Warbuton: Of course. I believe philosophy is not just a way of thinking and questioning but also teaching. In my book, “A little History of Philosophy” I talk a lot about the teachings and writings of many great philosophers in our times of mankind. I have gone in depth on philosophers such as Socrates, Plato, and Aristotle. In my book I explain the thoughts of what wisdom means, “Wisdom for Socrates was not knowing a lot of facts, or knowing how to do something. It meant understanding the true nature of our existence, including the limits of what we can know” (LH 3). With that being said I also believe that there are teachings that can change and are also subjective. Boethius once had a conversation with the Philosophy Lady. In that conversation She tells him that luck is random and often changes. She also explained that mortals are mistaken by allowing their happiness to be dependent on things that can change, and that they should get happiness from themselves (LH 42). This shows that philosophy is a great tool being used to question life and find truth in hard questions, but it also explains how some things are just left up to chance. Philosophy can teach us many things but it also has the power to divide us. “Philosophy, after all, thrives on debate. It thrives on people taking positions against each other and arguing, using logic and evidence” (LH 245).
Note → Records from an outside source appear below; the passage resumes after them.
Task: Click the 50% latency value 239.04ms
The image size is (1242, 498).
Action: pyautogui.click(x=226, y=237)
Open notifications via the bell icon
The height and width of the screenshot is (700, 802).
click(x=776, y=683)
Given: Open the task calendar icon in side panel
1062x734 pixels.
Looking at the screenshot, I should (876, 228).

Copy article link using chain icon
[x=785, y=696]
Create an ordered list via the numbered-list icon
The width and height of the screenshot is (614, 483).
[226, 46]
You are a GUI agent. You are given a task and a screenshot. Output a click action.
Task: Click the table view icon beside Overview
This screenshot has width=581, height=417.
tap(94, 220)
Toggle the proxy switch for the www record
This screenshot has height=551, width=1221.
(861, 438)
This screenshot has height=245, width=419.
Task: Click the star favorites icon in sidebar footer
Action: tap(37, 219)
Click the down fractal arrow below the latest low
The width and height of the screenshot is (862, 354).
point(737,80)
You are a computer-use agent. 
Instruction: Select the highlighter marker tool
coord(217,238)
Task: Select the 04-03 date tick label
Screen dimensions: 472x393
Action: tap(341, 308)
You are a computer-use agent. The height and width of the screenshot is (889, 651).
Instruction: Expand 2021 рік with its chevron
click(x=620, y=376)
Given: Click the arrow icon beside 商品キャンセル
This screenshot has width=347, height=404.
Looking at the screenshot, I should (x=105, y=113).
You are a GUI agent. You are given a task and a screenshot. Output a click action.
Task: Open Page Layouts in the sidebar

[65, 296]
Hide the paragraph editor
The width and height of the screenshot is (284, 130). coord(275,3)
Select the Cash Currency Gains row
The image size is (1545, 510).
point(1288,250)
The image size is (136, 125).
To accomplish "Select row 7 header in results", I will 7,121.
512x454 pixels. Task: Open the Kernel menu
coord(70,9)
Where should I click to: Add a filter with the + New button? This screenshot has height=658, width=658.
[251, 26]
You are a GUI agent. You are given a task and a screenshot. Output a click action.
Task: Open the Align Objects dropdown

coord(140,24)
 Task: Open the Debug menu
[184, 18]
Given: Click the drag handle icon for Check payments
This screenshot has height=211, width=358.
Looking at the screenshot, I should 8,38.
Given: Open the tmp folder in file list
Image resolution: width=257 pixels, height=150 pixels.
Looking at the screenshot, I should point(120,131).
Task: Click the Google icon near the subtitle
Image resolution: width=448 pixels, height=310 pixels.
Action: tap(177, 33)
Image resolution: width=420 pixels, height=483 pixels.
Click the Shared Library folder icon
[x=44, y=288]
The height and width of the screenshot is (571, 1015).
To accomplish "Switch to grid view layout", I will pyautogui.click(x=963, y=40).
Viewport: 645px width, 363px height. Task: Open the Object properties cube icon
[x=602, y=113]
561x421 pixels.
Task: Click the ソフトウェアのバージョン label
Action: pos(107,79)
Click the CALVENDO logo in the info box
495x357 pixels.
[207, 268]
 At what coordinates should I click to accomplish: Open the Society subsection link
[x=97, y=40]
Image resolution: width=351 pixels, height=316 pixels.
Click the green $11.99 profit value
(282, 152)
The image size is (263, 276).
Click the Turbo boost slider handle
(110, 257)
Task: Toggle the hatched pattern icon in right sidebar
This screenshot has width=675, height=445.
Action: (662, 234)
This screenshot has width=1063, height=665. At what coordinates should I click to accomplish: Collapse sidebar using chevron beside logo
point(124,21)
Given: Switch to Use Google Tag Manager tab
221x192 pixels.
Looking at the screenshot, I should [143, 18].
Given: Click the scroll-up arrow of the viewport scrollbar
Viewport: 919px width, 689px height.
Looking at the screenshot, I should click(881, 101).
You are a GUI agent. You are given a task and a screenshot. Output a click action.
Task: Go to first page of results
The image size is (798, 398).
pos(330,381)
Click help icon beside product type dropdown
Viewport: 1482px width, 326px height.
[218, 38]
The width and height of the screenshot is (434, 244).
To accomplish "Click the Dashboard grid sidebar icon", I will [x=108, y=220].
Anderson: Philosophy has been, for me, has been a way to stray from what some consider to be “blindly following” whatever you hear from people of authority. Whether that be people on power, media, peers, etc. Philosophy has given us the power to believe and question whatever we want instead of becoming a mindless follower, In my book, Fantasyland I quote, “The easiest thing of all is to deceive oneself; for we believe whatever we want to believe.” The society as a whole has been convinced of being able to make their life into whatever they want it to be. We live in a technological era where anything we want is at the tip of our fingertips. We have been deceived into thinking that we are entitled to whatever we want, “People want what they want, whether it's truth or falsehood, and that's just the way people are now” (FL 10).
Baggini: In my book, How the World Thinks, I explain how the world as a whole benefits from Philosophy. It is almost as if it is a language that is known worldwide. "Harmony cannot be achieved if all differences are eradicated or if they are so marked as to make common purpose impossible"(p.323). Everyone is entitled to their own opinion and our differences are what can make us be bonded together and make harmony.
Me: Thank you all so much! I think that’s my coffee. It was nice catching up with you all.
"It is almost as if it is a language that is known worldwide" - a singular language of philosophy? But Baggini's point is that different cultures invent different languages and (thus) concepts, characteristic points of emphasis, etc. To become a world philosopher, or a more cosmopolitan thinker, you must become multi-lingual in this sense. Or at least you must acknowledge the different languages (or in Wittgenstein's phrase, language games) and make an attempt to grasp their specific differences. The differences themselves aren't our bond, it's an appreciation of the differences that can bridge the gap between us.